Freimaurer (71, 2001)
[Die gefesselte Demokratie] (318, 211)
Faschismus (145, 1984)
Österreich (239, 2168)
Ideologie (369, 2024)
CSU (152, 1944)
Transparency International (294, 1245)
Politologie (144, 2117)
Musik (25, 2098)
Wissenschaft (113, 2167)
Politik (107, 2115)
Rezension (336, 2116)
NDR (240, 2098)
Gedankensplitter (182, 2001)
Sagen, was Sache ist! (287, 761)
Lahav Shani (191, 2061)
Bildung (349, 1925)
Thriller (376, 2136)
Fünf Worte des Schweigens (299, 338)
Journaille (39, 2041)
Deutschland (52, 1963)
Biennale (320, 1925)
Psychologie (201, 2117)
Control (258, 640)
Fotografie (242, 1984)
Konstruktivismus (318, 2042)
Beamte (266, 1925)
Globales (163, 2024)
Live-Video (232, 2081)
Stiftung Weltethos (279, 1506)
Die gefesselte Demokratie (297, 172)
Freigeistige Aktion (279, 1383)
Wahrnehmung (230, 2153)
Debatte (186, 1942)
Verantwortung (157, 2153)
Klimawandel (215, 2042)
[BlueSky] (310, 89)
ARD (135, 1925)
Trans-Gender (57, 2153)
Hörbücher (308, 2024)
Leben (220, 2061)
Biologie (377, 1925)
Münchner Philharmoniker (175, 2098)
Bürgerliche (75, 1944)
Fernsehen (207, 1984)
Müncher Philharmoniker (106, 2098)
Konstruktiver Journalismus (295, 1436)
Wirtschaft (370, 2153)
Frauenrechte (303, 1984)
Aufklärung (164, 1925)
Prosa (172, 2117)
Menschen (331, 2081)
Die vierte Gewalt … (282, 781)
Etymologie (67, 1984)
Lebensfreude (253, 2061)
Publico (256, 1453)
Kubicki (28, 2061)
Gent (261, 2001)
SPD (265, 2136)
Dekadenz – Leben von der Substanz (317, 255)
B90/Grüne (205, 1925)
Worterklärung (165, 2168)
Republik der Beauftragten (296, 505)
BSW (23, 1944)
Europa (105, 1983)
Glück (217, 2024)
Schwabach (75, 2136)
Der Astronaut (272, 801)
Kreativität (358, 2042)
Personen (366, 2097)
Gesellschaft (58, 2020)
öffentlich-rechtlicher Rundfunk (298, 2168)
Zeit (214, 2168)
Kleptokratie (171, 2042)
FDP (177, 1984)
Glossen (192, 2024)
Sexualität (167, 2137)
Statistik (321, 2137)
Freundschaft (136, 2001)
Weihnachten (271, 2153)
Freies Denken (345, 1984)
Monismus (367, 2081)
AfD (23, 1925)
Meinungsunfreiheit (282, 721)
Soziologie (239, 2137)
----------------------------------------
### WHAT IS EXPECTED
Please output the material above exactly as it reads.

### SOLUTION TO THE PROBLEM
Freimaurer (71, 2001)
[Die gefesselte Demokratie] (318, 211)
Faschismus (145, 1984)
Österreich (239, 2168)
Ideologie (369, 2024)
CSU (152, 1944)
Transparency International (294, 1245)
Politologie (144, 2117)
Musik (25, 2098)
Wissenschaft (113, 2167)
Politik (107, 2115)
Rezension (336, 2116)
NDR (240, 2098)
Gedankensplitter (182, 2001)
Sagen, was Sache ist! (287, 761)
Lahav Shani (191, 2061)
Bildung (349, 1925)
Thriller (376, 2136)
Fünf Worte des Schweigens (299, 338)
Journaille (39, 2041)
Deutschland (52, 1963)
Biennale (320, 1925)
Psychologie (201, 2117)
Control (258, 640)
Fotografie (242, 1984)
Konstruktivismus (318, 2042)
Beamte (266, 1925)
Globales (163, 2024)
Live-Video (232, 2081)
Stiftung Weltethos (279, 1506)
Die gefesselte Demokratie (297, 172)
Freigeistige Aktion (279, 1383)
Wahrnehmung (230, 2153)
Debatte (186, 1942)
Verantwortung (157, 2153)
Klimawandel (215, 2042)
[BlueSky] (310, 89)
ARD (135, 1925)
Trans-Gender (57, 2153)
Hörbücher (308, 2024)
Leben (220, 2061)
Biologie (377, 1925)
Münchner Philharmoniker (175, 2098)
Bürgerliche (75, 1944)
Fernsehen (207, 1984)
Müncher Philharmoniker (106, 2098)
Konstruktiver Journalismus (295, 1436)
Wirtschaft (370, 2153)
Frauenrechte (303, 1984)
Aufklärung (164, 1925)
Prosa (172, 2117)
Menschen (331, 2081)
Die vierte Gewalt … (282, 781)
Etymologie (67, 1984)
Lebensfreude (253, 2061)
Publico (256, 1453)
Kubicki (28, 2061)
Gent (261, 2001)
SPD (265, 2136)
Dekadenz – Leben von der Substanz (317, 255)
B90/Grüne (205, 1925)
Worterklärung (165, 2168)
Republik der Beauftragten (296, 505)
BSW (23, 1944)
Europa (105, 1983)
Glück (217, 2024)
Schwabach (75, 2136)
Der Astronaut (272, 801)
Kreativität (358, 2042)
Personen (366, 2097)
Gesellschaft (58, 2020)
öffentlich-rechtlicher Rundfunk (298, 2168)
Zeit (214, 2168)
Kleptokratie (171, 2042)
FDP (177, 1984)
Glossen (192, 2024)
Sexualität (167, 2137)
Statistik (321, 2137)
Freundschaft (136, 2001)
Weihnachten (271, 2153)
Freies Denken (345, 1984)
Monismus (367, 2081)
AfD (23, 1925)
Meinungsunfreiheit (282, 721)
Soziologie (239, 2137)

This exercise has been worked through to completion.